- Page extract
=== Begin Enclosure ===
What I am doing now

You are most likely here because you enjoy crafting. I have been reading up on some of the WoW issues regarding gold making, which make me realize that WoW is not the game for me.

If you want to play a game where gathering and crafting is the cornerstone of the economy, and are not faint of heart, I recommend EVE Online. EVE even has releases purely to support industry. You can play for free if you are good enough manufacturer or trader.

Be the builder in a villainous world.

My journey can be seen at http://foo-eve.blogspot.com.au

For a 21 day free trial, click here (Disclaimer: I do get a bonus if you become a paid subscriber)

27 September 2011

Exploiting Abandoned Production

For a change, I have been playing with glyphs.  This is different from before because .... ummm...

OK, well it's different because there was yet another glyph trade war, and  I bought out Breevok's stockpile of glyphs.

There was a glyph trade war horde side.  Toward the end of last month, I had competition from a camper, with multiple accounts.  He then started posting just after my morning login, reducing my daily sales to about 100g per day. About 85g profit for a full post/collect mail cycle is a pain. 

In response, I crashed the market, first to 30g, then down to 25g and 20g, bodychecking them.  I still had room to move. I only reduced the prices when I thought that my opposition would be in a position to undercut me soon.  As a side effect of doing so, my sales returned to 500-800g per day, with a lower profit margin but higher overall profit.  Still not going to get me to the gold cap anytime soon.

Even though I was trying to crash the market without selling anything, re-stocking was becoming an issue.  Glyphs can take a long time to mill and re-craft glyphs; especially with a crafter on the opposite faction.  I really did not want to craft 1000 glyphs, only to sell at cost.  I fully expected my competition to have similar feelings.  (No one enjoys crafting bulk glyphs).  However, camping 1 copper undercutters have always annoyed me, more than re crafting glyphs.


It was at this time I needed a couple of pugs for a Shannox attempt.  I pugged Breevok, who used to be a big glyph player, but has become casual in his gold making efforts.  I also knew he had previously contemplated selling his stake in the glyph market.

I have never been afraid to 'exploit' others products and services (in a purely ethical way). Breevok's glyphs were horde side (bonus), was prepared to take gold alliance side (also a bonus), and affordable (trifecta - woo hoo).  A stack of each glyph is roughly 6500 glyphs.  These glyphs at roughly cost price is ... a significant amount.  I only purchased his glyphs, not to have him drop a profession.  That's OK.  I know how long it takes to re craft 6,500 glyphs (I had roughly 13,000 when Cata hit).
=== End Enclosure ===
- Information supplied
=== Begin Enclosure ===
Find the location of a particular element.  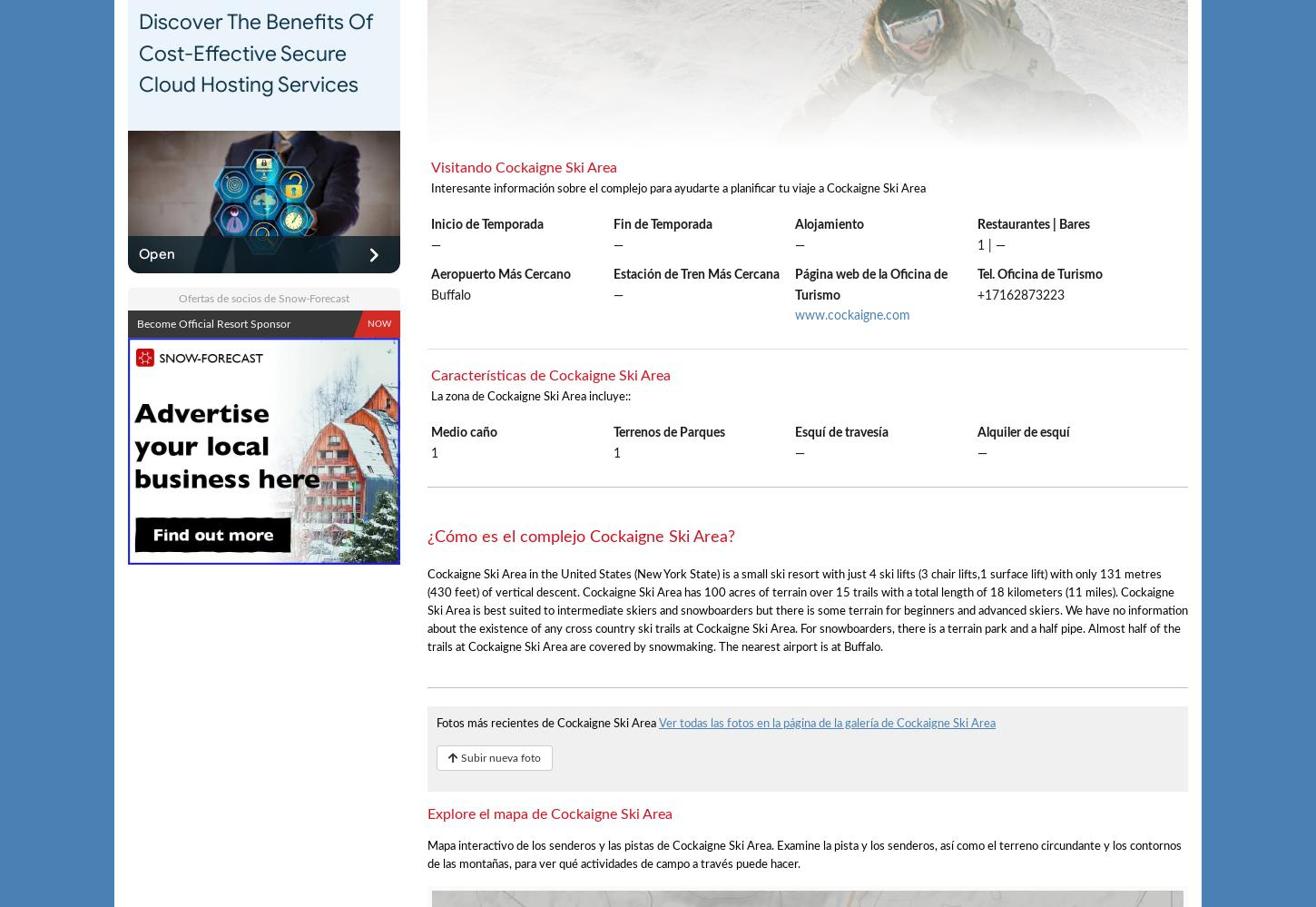

'Tel. Oficina de Turismo' is located at coordinates (1038, 273).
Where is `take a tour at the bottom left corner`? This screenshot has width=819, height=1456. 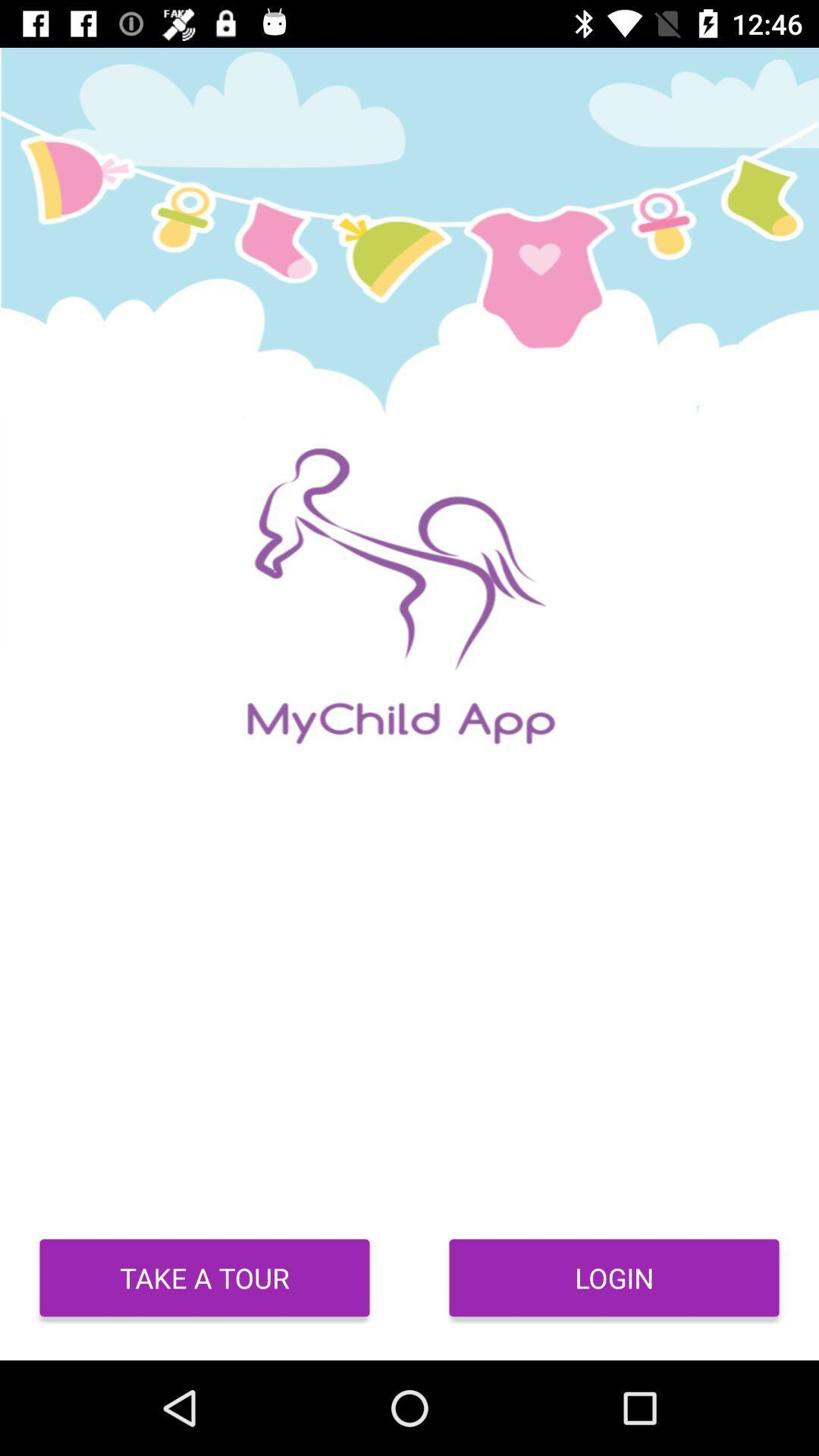 take a tour at the bottom left corner is located at coordinates (205, 1277).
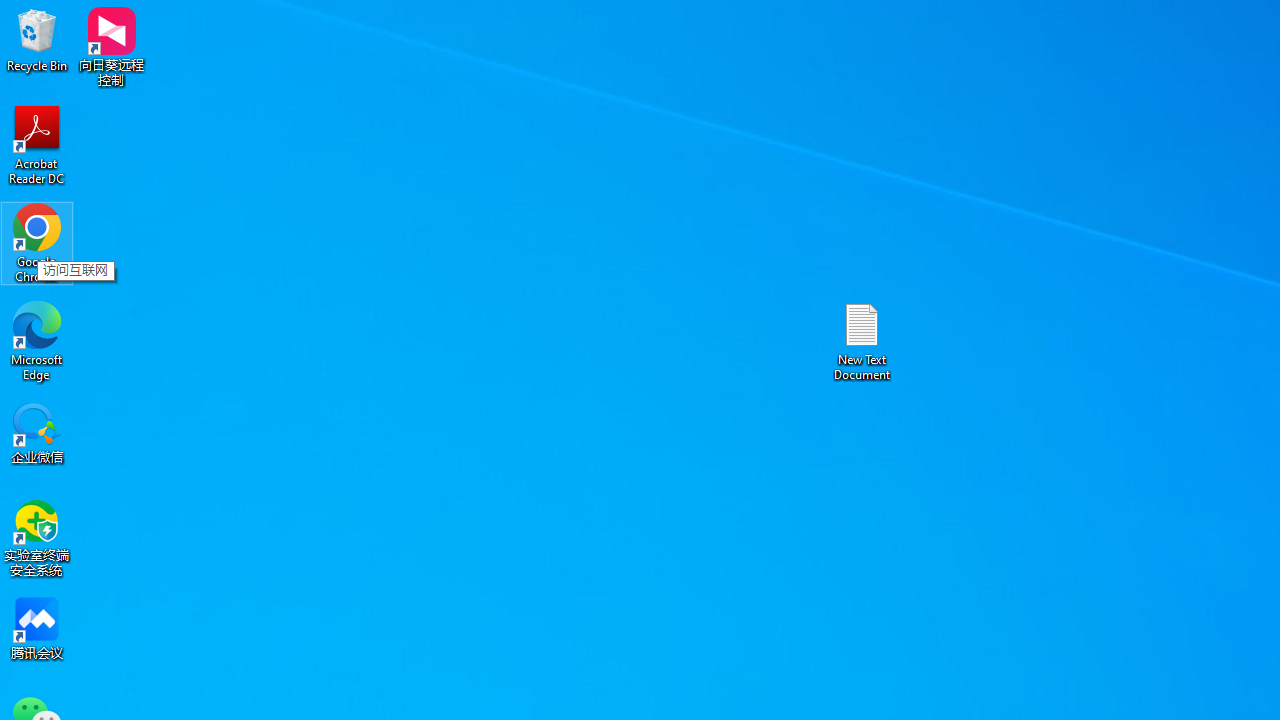  Describe the element at coordinates (37, 242) in the screenshot. I see `'Google Chrome'` at that location.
=== End Enclosure ===
- What you will do
A: List every price level that the blog post on glyph trading says the author lowered the glyph market to.
B: Transcribe the part of the blog post on glyph trading that opens with the words containing "For a change, I" and closes with "stockpile of glyphs.".
The material has no role in this work.

- List of answers
A: 30g, 25g, 20g

B:
For a change, I have been playing with glyphs.  This is different from before because .... ummm...

OK, well it's different because there was yet another glyph trade war, and  I bought out Breevok's stockpile of glyphs.